Police services are once again hard at work preparing annual budget submissions for the next fiscal year. The cost of policing continues to mount year after year, and the justifications seem to repeat year to year as well.
The budget for Canada’s largest municipal police service, the Toronto Police Service (TPS) now exceeds 1.2 billion dollars, a 30 million dollar increase in 2019 alone.1 Nearly a quarter of the City’s tax revenues (23.29%) went towards policing in 2019.2
Lets see what this 1.2 billion dollar budget gets you as a taxpayer in Toronto.
The city’s 2020 budget notes list the following challenges confronting the Toronto Police Service (TPS) as reasons for its budget submissions to the City:3
- Major crime is up: the Service uses major crime indicators as a measure of how safe the city is. This impacts quality of life, entertainment, economic development, business investment, and tourism. From 2015 to 2018 all major crimes increased with the most notable increases seen in homicide (62.7%), auto theft (45.7%) and theft over $5,000. In 2019, increases in major crime continue trend in assault, break and enter, auto theft, and theft over $5,000. All of these increases are driving workload demands through increased calls for service.
- More shooting incidents: shooting incidents increased by 48.6% from 2015 to 2018. As a result, victims of shootings have increased by 46.6% over the same period. Both shootings and shooting victims continue to show an increase in 2019 over 2018, with shooting incidents growing by 16.4% and shooting victims by 22.7%. Not only are these calls a public safety concern, but they put pressures on our resources.
- Complexity of calls for service are driving the time spent on calls up with a 2.5% increase in time spent on calls on average in 2018 compared to 2015. Investigations are also more complex and time consuming.
- Legislative impacts: costs and resource pressures associated with legislation impacting the Service relating to WSIB, Chronic Mental Stress Policy, Cannabis Legalization, Next Generation 9-1-1, R v. Jordan Decision and disclosure of “911 tapes” decision.

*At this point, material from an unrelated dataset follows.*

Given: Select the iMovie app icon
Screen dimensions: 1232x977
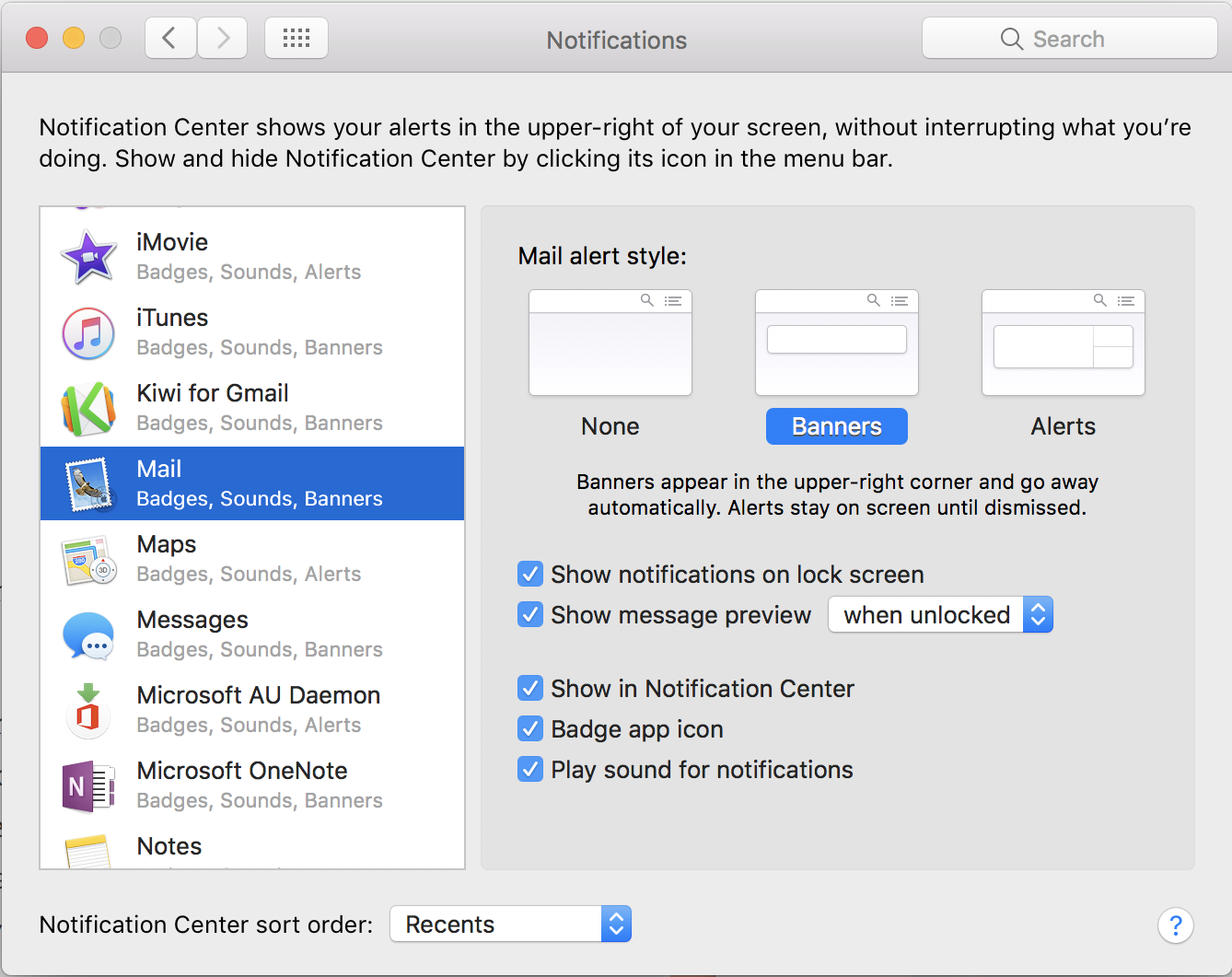Looking at the screenshot, I should pyautogui.click(x=87, y=255).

- Increasing calls for service: calls for service went up overall by 7.5% from 2015 to 2018, with emergency calls for service up by over 10% and non-emergency calls up 4%. While calls have been increasing, the number of officers declined by almost 500 over that same period, making a substantial increase in the number of calls per officer and presenting challenges in meeting response time standards and in ensuring a balance of reactive and proactive policing.
- Crisis calls are up (opioids and mental health): significant increases seen in calls involving persons in crisis, overdoses, and threats of suicide. These calls require more time on call, given their complex nature.
These are in fact the typical claims, tested and tried to resist political scrutiny, that continue to fleece the public of its tax dollars and siphon productivity and potential from other social and public services.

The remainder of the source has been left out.